Install browser binaries efficiently in CI. Use Playwright's Docker images (mcr.microsoft.com/playwright) which come with browsers pre-installed, or cache the browser binaries between CI runs. A freshnpx playwright installdownloads 300+ MB of browsers, which adds significant time to every pipeline if not cached.
4. Test Data Management and Isolation
Test data management is where most Playwright setups fail at scale. When tests share data (using the same user account, the same database records), they interfere with each other. Test A creates a record that Test B deletes, causing Test A to fail on its next assertion. This is the primary source of ordering-dependent flakiness.

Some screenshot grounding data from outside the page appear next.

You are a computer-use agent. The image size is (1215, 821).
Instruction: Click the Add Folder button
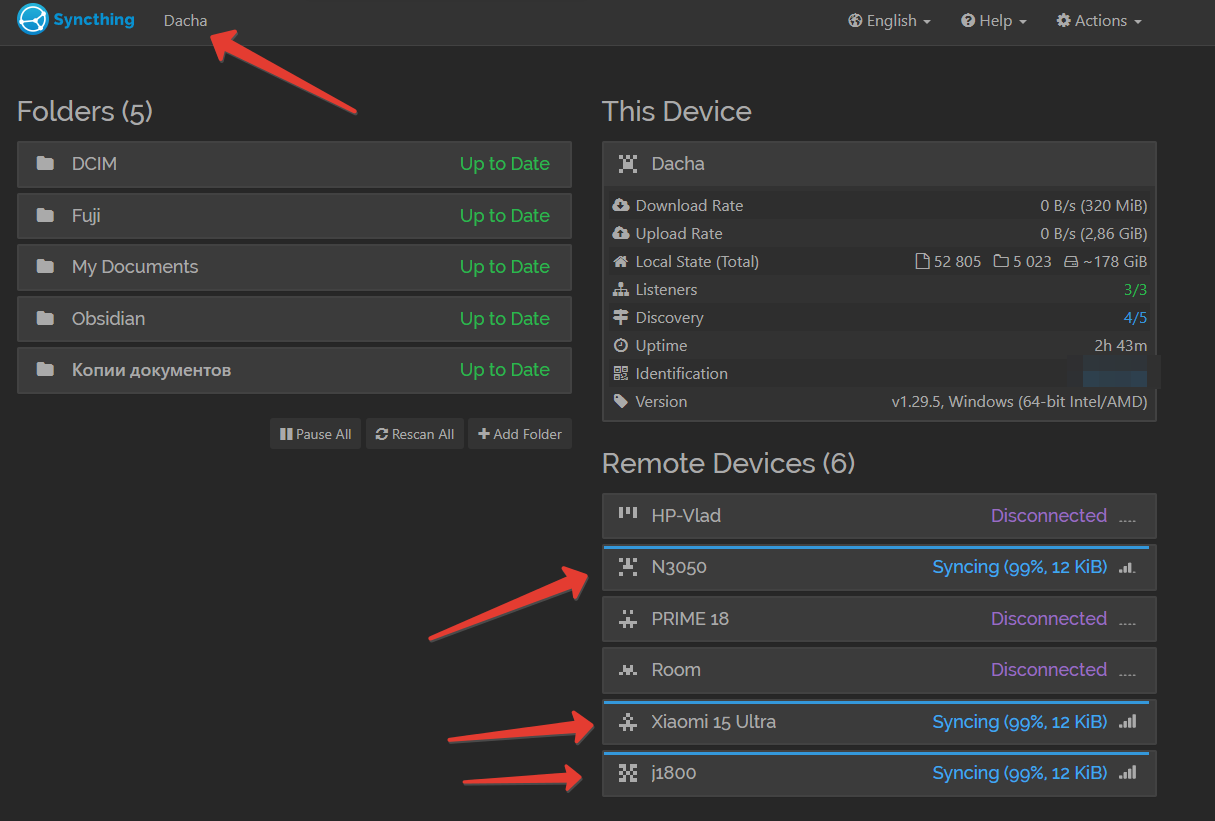point(520,434)
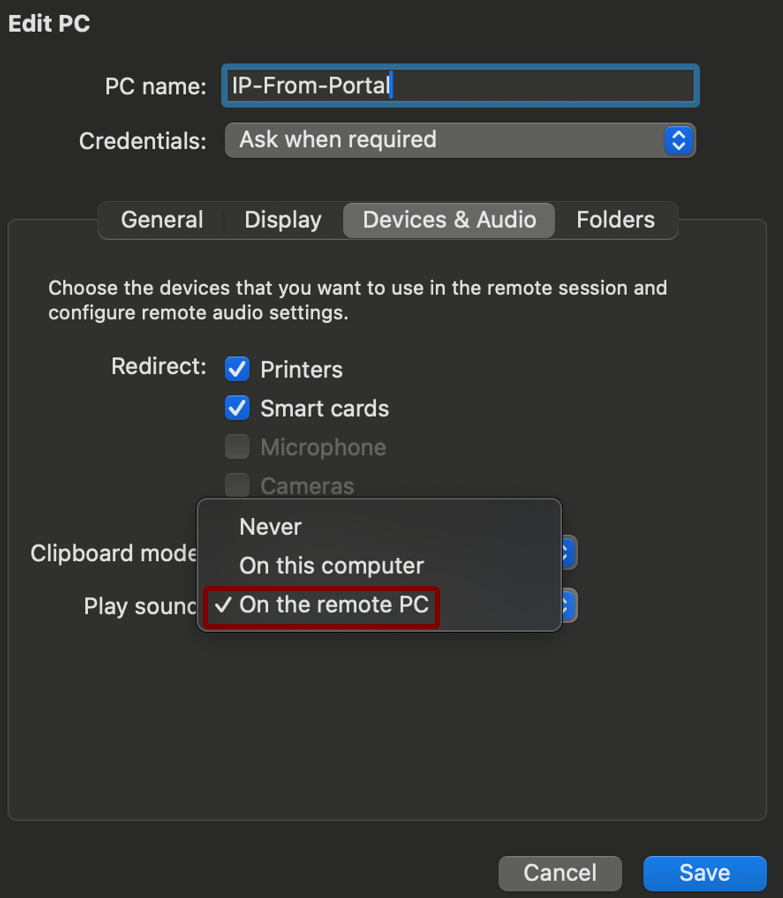Uncheck the Smart cards checkbox
The width and height of the screenshot is (783, 898).
point(237,408)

The gold standard is complete test isolation: each test creates its own data, operates on that data exclusively, and cleans up after itself. Use Playwright fixtures to create test-specific users, organizations, and records through your API before each test. This is more expensive than sharing data but eliminates an entire category of flakiness.
For applications where creating fresh data for every test is too slow, use data pooling. Create a pool of test accounts and data sets, assign each test worker its own pool member, and reset the pool between test runs. This provides isolation at the worker level without the overhead of creating data for every individual test.

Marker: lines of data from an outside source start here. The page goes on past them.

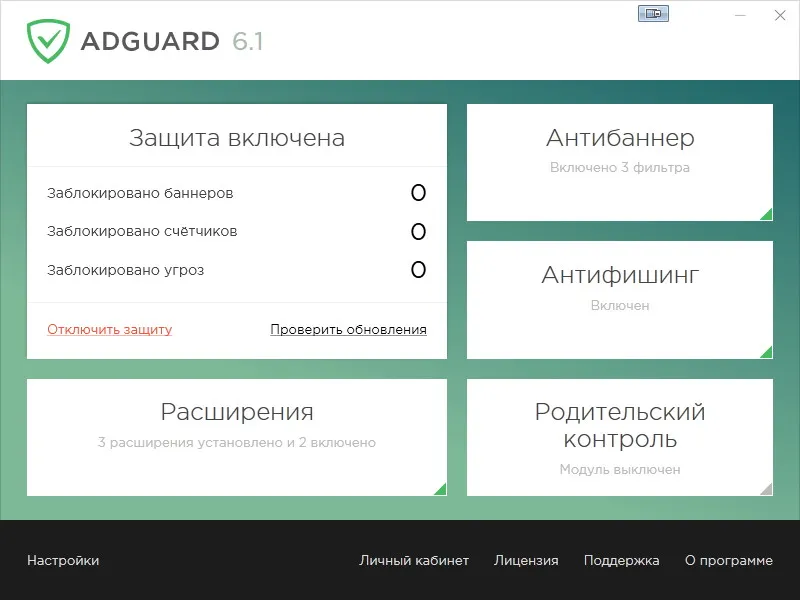Open Настройки in the bottom bar
Viewport: 800px width, 600px height.
63,560
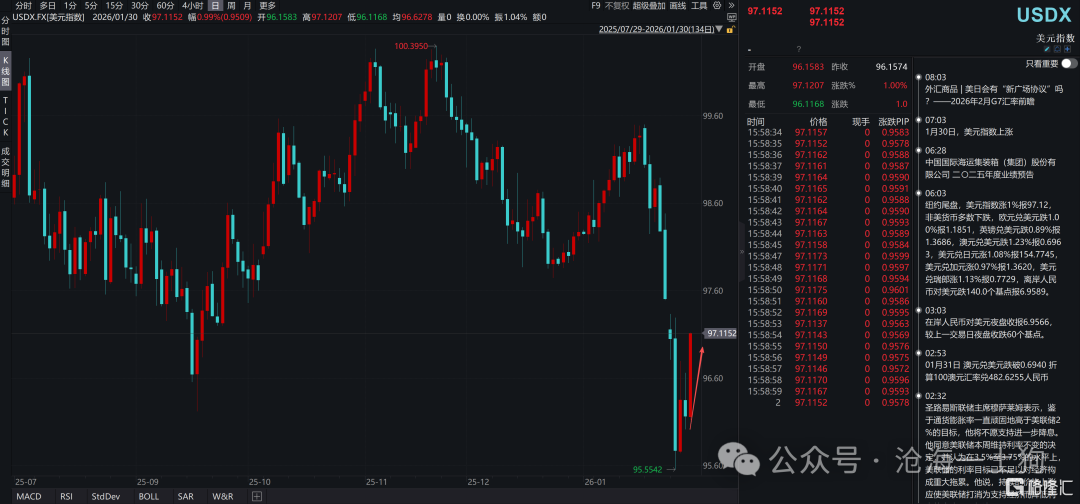Viewport: 1080px width, 504px height.
Task: Open date range dropdown triangle
Action: 719,29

5. Reporting, Artifacts, and Debugging
Playwright's HTML reporter is excellent for local debugging but insufficient for team-wide visibility. For production, add JUnit XML output (reporter: [['junit', { outputFile: 'results.xml' }]]) for CI integration and a custom or third-party reporter for historical trend analysis. Most CI platforms (GitLab, GitHub Actions, Jenkins) can parse JUnit XML and display test results in the build UI.
Configure artifact retention carefully. Trace files, videos, and screenshots from failed tests are invaluable for debugging but consume storage. Set your CI to retain artifacts for 7 to 14 days, long enough to investigate failures but not so long that storage costs accumulate. For critical failures, download and archive artifacts before they expire.
Build a test health dashboard that tracks pass rate, flake rate, average duration, and failure trends over time. This does not require a fancy tool. A script that parses JUnit XML files and writes metrics to a database or spreadsheet is sufficient. The important thing is visibility: when the team can see test health degrading, they fix it before it becomes a crisis.
6. Scaling from 10 to 1,000 Tests
The transition from a small test suite to a large one happens faster than most teams expect. What works for 10 tests (simple structure, shared data, single CI worker) breaks at 100 tests and collapses at 1,000. Plan for scale from the beginning by using the patterns described above: page objects, fixtures, data isolation, and parallel execution.
Automated test generation accelerates scaling. Instead of writing every test by hand, use Assrt to discover test scenarios and generate Playwright test files. This is particularly effective for increasing coverage across pages and flows that the team has not prioritized for manual test writing. The generated tests follow Playwright best practices (resilient selectors, auto-waiting, proper assertions) and integrate with your existing page objects and fixtures.
At scale, test suite maintenance becomes a dedicated responsibility. Assign ownership of test health metrics, flake investigation, and test infrastructure to a specific person or team. Without clear ownership, large test suites degrade gradually until the team loses confidence and stops relying on them. The investment in ownership pays for itself through faster deployments, fewer production incidents, and higher developer confidence.